11. El trofeo más grande de Cristo
Pocos pasajes en el Nuevo Testamento son tan conocidos como el que encabeza este capítulo. Contiene la muy conocida historia del "ladrón arrepentido".
Y es apropiado y bueno que estos versículos sean bien conocidos. Han reconfortado a muchas mentes atribuladas, han dado paz a muchas conciencias intranquilas, han sido un bálsamo terapéutico que ha sanado a muchos corazones heridos, han sido medicina para muchas almas enfermas de pecado y han allanado las asperezas de muchos lechos de muerte. Dondequiera que se predique a Cristo, siempre serán honrados, amados y recordados.
Quiero comentar algunos puntos dignos de notar acerca de estos versículos. Trataré de presentar las principales lecciones que pretenden enseñar. No conozco la manera particular de pensar de las personas en cuyas manos pueda caer este escrito. Pero veo verdades en este pasaje que es imposible conocer demasiado bien. Aquí está el trofeo más grande que jamás se haya ganado Jesús.
I. El poder y disposición de Cristo de salvar al pecador
En primer lugar, su intención es que aprendamos de estos versículos acerca del poder y la disposición de Cristo de salar al pecador.
Esta es la doctrina principal para aprender de la historia del ladrón arrepentido. Nos enseña lo que debiera ser música para los oídos de todos los que la escuchan. Nos enseña que Jesucristo es "grande para salvar" (Is. 63:1).
Le pido a cualquier lector que diga si conoce de algún caso que parecía tener menos esperanza y ser más desesperante que el del ladrón arrepentido.

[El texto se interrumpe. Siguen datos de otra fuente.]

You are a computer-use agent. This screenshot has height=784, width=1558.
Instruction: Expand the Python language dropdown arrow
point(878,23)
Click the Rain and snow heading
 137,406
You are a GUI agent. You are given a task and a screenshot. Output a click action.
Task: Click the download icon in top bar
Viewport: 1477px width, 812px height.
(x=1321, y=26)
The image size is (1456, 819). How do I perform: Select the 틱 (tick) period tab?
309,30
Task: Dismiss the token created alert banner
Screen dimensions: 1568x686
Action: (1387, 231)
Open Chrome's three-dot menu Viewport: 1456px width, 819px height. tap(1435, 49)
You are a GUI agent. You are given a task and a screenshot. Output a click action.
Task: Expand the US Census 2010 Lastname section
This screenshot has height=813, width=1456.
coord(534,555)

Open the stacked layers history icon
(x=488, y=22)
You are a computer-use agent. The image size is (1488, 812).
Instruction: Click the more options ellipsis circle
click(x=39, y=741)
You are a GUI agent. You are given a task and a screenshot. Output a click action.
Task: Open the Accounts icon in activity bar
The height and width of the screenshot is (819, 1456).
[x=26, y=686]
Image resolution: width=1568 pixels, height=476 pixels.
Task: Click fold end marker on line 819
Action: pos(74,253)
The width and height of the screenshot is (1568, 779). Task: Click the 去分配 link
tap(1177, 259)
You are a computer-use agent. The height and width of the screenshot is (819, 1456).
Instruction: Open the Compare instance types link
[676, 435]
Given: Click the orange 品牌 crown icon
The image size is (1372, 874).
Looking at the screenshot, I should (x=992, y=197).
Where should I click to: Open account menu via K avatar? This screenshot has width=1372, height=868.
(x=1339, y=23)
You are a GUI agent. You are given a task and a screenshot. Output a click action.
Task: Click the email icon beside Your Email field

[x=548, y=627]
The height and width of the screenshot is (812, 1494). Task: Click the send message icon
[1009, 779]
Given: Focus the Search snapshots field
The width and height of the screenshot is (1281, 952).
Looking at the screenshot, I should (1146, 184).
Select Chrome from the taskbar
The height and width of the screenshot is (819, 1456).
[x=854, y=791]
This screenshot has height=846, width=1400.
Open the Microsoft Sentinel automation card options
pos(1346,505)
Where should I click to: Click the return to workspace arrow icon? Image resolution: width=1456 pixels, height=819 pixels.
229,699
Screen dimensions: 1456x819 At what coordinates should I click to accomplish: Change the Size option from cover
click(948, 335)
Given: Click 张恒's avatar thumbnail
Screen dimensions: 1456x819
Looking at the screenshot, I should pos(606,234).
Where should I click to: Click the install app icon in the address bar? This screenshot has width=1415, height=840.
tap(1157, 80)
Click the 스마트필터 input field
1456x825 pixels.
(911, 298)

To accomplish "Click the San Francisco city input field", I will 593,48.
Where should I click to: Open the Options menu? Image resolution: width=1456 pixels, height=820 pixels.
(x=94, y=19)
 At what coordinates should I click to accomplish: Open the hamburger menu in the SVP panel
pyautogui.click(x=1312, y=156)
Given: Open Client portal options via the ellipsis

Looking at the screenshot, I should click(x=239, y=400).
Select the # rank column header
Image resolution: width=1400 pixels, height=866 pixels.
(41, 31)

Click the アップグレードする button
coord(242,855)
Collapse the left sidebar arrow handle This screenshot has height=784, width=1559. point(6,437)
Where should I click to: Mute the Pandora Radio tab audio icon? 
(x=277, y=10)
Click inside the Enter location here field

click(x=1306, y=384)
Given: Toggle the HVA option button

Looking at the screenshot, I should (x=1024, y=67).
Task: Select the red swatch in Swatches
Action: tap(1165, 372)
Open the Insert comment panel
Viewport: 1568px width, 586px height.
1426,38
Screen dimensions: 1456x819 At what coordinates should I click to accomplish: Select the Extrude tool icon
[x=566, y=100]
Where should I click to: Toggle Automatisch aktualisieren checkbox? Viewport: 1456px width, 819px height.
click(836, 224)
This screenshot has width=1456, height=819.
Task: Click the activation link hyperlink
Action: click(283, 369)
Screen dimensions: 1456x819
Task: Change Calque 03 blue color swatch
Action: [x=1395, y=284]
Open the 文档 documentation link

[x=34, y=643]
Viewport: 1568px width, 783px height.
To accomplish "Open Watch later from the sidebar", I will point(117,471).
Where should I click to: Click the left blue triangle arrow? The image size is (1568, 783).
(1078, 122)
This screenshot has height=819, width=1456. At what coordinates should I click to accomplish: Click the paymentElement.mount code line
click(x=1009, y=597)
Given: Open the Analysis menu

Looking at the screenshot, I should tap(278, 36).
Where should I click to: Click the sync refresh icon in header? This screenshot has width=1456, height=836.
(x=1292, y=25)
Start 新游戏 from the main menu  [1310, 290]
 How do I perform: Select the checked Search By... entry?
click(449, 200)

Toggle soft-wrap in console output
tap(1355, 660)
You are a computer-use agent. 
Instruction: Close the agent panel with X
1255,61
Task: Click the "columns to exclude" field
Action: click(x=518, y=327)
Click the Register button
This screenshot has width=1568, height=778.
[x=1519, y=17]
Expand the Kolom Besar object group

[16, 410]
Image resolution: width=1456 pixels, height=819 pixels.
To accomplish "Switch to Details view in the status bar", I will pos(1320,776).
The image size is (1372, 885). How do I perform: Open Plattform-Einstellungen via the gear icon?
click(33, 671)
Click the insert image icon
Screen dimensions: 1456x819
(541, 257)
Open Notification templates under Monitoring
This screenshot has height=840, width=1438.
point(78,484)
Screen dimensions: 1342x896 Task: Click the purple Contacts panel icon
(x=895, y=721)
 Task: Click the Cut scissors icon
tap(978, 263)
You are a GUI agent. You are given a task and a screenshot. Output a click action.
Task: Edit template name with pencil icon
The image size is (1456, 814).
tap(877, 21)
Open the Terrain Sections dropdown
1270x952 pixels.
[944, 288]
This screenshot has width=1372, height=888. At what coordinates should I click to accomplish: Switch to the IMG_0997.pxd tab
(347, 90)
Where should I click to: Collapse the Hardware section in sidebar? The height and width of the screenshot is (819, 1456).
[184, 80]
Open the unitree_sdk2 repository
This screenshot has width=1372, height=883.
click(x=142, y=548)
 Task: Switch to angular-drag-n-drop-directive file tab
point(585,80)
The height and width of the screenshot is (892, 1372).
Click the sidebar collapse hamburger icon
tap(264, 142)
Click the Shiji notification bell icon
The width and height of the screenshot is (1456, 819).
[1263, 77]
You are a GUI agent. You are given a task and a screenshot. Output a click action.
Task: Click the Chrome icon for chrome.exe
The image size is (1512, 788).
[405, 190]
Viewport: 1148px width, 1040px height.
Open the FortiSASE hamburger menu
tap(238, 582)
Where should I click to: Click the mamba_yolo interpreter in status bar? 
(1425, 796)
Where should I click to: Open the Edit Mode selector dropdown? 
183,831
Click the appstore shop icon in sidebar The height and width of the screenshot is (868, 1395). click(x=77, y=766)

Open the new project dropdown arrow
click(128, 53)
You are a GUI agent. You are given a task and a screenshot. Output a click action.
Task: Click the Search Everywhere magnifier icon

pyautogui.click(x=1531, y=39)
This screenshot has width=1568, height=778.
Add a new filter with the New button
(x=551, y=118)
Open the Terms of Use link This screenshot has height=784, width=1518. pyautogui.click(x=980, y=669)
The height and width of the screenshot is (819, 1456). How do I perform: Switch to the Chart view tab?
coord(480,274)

Era un hombre malvado, un malhechor y un ladrón, si no es que un asesino. Lo sabemos porque sólo esta clase de delincuentes eran crucificados. Estaba sufriendo un castigo justo por haber quebrantado las leyes. Y así como había vivido malvadamente, parecía seguro que así moriría porque cuando fue crucificado, al principio injuriaba a Jesús.
Y era un hombre al borde de la muerte. Allí estaba, clavado en una cruz de la cual nunca bajaría con vida. Ya ni siquiera tenía fuerzas para mover las manos ni los pies. Sus horas estaban contadas, lo esperaba el sepulcro. Sólo había un paso entre él y la muerte.